As technology advances, the complexity, functionality and speed of integrated circuit (IC) chips is steadily increasing. These increasingly complex, high speed IC chips often require correspondingly increasing numbers of electrical interconnections due to their increased functionality. Consequently, high density interconnect package assemblies and the trend toward miniaturization have been principal objectives of semiconductor manufacturers. To this end, there have been semiconductor packages that have been developed with these objectives in mind. One such example is a ball grid array (BGA), which is diagrammatically illustrated in FIGS. 1a and 1b. As seen therein, an integrated circuit die 2 is affixed and bonded to a substrate 4 which is then covered with a cap 7 to provide protection from the outside environment. FIG. 1b is a bottom view of the package of FIG. 1a showing the array of solder balls. The solder balls permit a relatively high interconnect density to be incorporated in a package having a relatively small footprint. The solder balls 8 are formed in a dense pattern of a grid array 8 along the bottom surface of substrate 4 and are arranged to be received on a circuit board having corresponding electrical contacts, for example.
In manufacturing semiconductor packages that utilize arrays of solder balls such as ball grid arrays (BGAs), one of the major difficulties is accurately aligning and attaching the solder balls to the bottom of the substrate in a way that is efficient and avoids costly rework for defective packages. Various solder ball attachment machines have been used in the past which tend to be very expensive thereby limiting their widespread use. Some of these machines incorporate a high level of automation and are very complex. These may also utilize vacuum assist to pick and place whole arrays of solder balls simultaneously in an effort to meet high production requirements. The cost of these machines are typically in the range of $100,000 to $400,000 and the price of some highly automated machines run even higher if they include an optical sensing system that include cameras to detect missing balls prior to attachment.
These solder ball attachment machines often operate by first applying a controlled thickness of flux to a molded BGA substrate strip typically by means of a "doctor blade." A vacuum pickup head is then lowered into a vibrational pot containing a reservoir of preformed solder balls where the head is designed to simultaneously pickup a complete array of solder balls. A vacuum is present to draw the solder balls into an array of holes in the head, the holes are sized so that only one ball fits in each hole which are held in place by the vacuum until released on the substrate.
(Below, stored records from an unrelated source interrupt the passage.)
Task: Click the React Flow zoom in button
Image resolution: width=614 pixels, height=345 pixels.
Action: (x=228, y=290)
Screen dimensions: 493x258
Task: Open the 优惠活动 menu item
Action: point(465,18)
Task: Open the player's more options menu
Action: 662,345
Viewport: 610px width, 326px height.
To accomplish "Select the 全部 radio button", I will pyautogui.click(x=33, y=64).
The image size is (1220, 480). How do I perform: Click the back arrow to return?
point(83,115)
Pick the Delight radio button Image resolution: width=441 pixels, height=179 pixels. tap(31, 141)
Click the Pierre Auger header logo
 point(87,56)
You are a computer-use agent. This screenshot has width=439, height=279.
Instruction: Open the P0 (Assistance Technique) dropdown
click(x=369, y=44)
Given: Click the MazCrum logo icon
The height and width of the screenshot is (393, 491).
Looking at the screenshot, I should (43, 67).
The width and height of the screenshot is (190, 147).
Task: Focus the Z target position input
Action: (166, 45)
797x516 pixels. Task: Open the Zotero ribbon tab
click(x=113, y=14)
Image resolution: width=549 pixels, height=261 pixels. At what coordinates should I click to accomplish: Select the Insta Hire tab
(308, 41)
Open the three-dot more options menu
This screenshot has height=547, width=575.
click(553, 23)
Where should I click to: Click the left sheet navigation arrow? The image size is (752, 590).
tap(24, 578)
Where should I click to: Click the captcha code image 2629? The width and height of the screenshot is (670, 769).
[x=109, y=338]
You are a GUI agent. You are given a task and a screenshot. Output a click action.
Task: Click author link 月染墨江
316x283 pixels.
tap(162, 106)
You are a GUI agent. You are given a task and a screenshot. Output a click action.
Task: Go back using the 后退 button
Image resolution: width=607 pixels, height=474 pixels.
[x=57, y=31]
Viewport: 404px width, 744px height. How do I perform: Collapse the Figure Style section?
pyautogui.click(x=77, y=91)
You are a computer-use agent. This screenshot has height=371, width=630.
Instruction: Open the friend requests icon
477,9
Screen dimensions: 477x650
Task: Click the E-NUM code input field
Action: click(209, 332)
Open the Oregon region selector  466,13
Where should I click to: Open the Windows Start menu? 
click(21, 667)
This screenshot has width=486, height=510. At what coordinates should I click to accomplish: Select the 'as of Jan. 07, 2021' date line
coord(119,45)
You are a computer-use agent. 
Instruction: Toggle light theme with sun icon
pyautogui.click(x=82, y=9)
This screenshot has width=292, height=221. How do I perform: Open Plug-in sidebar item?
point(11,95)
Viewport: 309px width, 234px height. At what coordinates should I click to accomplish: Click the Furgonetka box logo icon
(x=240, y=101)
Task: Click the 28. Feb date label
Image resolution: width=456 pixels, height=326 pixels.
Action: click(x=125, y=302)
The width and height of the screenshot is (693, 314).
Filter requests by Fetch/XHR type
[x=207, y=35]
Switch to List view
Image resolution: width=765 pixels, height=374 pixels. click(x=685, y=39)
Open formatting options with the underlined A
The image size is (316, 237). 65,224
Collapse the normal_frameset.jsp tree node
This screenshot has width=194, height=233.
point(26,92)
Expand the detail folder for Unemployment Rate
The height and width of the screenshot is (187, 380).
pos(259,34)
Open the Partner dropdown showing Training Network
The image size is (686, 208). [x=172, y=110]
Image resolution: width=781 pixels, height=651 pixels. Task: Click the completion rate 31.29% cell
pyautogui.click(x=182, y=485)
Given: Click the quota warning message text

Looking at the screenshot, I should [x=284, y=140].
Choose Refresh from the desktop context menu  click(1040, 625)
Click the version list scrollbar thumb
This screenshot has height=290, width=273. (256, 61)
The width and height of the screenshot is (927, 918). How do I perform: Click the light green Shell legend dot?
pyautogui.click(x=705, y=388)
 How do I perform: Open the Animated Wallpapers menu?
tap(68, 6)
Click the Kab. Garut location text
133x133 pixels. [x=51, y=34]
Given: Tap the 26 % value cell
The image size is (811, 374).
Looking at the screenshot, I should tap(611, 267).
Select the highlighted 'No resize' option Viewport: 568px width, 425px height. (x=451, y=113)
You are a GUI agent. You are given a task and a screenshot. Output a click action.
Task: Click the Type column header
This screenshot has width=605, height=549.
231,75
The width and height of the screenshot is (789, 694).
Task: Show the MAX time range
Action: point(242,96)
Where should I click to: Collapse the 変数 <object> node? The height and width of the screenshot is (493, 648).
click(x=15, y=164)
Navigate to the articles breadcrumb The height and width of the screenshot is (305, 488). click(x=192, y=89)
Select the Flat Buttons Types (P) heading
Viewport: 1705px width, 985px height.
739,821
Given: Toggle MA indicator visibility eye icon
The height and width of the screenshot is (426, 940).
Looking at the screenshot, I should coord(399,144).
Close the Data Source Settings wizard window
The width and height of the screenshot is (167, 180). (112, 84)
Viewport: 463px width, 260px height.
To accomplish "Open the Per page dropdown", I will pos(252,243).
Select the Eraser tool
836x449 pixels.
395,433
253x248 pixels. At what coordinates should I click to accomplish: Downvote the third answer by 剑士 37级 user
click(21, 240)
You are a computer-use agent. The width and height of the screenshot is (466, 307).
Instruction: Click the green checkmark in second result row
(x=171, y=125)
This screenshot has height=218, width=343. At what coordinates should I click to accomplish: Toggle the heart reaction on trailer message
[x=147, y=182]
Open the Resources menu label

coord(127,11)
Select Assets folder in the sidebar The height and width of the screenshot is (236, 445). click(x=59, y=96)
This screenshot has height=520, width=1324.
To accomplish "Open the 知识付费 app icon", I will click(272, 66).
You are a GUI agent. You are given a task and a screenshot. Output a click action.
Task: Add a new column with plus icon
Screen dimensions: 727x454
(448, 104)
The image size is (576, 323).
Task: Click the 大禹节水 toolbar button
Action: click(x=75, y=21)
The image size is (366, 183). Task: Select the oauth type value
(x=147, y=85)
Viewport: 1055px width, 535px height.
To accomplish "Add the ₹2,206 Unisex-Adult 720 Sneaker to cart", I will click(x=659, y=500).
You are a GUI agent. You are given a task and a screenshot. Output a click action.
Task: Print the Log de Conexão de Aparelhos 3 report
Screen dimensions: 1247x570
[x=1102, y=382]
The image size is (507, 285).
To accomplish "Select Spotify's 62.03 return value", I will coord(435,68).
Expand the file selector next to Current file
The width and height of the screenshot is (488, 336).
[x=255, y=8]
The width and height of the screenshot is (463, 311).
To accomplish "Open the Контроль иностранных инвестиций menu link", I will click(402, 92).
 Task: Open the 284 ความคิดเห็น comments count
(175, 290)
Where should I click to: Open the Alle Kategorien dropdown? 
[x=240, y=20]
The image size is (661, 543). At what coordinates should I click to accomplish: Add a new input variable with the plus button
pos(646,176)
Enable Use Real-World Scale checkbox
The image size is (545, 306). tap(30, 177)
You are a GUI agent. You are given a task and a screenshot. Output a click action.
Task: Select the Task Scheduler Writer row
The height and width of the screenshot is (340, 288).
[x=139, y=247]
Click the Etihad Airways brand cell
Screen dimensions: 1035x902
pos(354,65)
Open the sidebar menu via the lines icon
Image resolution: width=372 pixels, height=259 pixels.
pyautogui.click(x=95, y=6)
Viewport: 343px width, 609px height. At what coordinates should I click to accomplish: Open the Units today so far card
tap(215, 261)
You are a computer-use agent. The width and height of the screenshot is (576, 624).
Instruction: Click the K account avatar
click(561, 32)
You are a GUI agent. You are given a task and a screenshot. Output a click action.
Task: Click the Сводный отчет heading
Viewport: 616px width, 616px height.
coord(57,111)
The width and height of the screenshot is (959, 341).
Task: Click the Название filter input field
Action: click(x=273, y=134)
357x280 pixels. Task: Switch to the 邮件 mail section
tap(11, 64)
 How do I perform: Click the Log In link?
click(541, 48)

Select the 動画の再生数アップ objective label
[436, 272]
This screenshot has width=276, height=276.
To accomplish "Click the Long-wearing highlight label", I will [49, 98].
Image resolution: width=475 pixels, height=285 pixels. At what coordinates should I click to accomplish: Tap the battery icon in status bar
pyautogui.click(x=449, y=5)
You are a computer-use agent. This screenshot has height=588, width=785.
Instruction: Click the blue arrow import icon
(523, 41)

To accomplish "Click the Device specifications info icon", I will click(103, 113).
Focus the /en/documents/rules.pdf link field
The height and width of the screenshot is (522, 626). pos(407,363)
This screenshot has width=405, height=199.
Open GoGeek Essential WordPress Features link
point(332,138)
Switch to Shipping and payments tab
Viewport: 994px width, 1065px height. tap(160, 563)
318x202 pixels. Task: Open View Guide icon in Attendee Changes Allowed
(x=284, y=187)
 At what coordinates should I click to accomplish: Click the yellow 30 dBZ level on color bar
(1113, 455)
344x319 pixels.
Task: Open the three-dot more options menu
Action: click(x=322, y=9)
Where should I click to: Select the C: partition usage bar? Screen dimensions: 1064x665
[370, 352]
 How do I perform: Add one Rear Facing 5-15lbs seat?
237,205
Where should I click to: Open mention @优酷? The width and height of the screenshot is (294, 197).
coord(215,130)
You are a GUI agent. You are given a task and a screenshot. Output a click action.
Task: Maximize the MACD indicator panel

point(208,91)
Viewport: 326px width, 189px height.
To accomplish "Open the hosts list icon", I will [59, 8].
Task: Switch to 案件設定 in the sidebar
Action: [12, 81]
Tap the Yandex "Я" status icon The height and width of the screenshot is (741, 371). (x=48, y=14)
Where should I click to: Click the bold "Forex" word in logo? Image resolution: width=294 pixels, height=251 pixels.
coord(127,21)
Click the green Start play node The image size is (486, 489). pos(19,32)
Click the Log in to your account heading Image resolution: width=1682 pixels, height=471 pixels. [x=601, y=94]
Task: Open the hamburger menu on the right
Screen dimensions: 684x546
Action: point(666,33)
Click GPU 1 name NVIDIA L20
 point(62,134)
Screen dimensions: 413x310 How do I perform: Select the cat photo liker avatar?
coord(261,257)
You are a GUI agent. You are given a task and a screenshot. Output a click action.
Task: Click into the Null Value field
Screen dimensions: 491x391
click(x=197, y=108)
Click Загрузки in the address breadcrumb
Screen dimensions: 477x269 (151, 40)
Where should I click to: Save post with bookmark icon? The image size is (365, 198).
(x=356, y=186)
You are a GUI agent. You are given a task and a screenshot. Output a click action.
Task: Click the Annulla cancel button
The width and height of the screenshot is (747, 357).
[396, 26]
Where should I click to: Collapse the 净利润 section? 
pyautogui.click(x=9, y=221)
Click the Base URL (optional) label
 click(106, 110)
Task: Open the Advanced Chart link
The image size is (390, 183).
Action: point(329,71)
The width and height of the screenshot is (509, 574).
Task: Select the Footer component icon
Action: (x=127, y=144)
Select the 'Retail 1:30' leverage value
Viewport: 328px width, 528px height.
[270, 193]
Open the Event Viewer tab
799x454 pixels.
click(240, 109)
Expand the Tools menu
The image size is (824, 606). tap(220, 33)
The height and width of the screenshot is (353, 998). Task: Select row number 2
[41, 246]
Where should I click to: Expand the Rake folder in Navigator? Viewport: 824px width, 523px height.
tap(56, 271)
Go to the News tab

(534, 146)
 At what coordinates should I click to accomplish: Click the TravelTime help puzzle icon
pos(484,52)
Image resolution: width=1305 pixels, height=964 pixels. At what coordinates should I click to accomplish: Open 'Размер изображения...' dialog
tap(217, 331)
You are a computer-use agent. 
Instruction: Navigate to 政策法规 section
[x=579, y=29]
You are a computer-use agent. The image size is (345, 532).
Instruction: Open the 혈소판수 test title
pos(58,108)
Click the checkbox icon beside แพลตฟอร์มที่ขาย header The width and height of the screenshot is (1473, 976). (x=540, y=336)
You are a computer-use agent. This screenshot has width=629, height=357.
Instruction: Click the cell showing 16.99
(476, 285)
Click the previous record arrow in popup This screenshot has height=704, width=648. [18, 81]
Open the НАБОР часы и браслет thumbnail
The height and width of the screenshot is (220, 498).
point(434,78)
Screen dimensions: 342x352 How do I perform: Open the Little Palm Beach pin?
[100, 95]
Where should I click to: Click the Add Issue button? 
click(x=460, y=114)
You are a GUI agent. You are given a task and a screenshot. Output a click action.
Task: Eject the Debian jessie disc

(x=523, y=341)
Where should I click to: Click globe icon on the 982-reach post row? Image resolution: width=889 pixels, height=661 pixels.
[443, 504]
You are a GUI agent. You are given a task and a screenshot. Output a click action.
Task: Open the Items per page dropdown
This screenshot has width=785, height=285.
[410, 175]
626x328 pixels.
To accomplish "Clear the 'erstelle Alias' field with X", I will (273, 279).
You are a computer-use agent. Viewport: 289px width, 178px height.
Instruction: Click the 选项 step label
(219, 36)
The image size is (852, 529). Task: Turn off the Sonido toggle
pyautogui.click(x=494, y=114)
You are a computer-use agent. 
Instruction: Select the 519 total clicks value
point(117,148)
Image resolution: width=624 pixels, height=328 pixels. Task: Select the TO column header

A camera system is used to detect missing balls in the array or locations where the head happened to miss picking up balls. If a defect is detected, the balls are promptly released and the pickup is reinitiated. If all of the balls are present, the pickup head moves to a fluxing station where the solder balls are be dipped into a controlled flux layer. The pickup head then moves to the substrate strip and transfers the solder balls onto the individual landing pads on each individual unit. The operation is continued in a fixed progression for subsequent strips until all solder balls are attached to the strip. The strip is subsequently moved to a furnace for solder reflow.
Although the described system works fairly well, there have some reliability problems in the past with their use. Most notably, the vacuum pickup head will shut down when flux is inadvertently drawn into the nozzle during the dipping operation at the flux station. Lost production due to machine down time is very costly and must be avoided. Cost is also a major factor that precludes widespread use of a fully automated system which can run upwards to a half a million dollars. What is needed is a relatively inexpensive solder ball attachment system that is accurate, reliable, and able to be outfitted for mass production.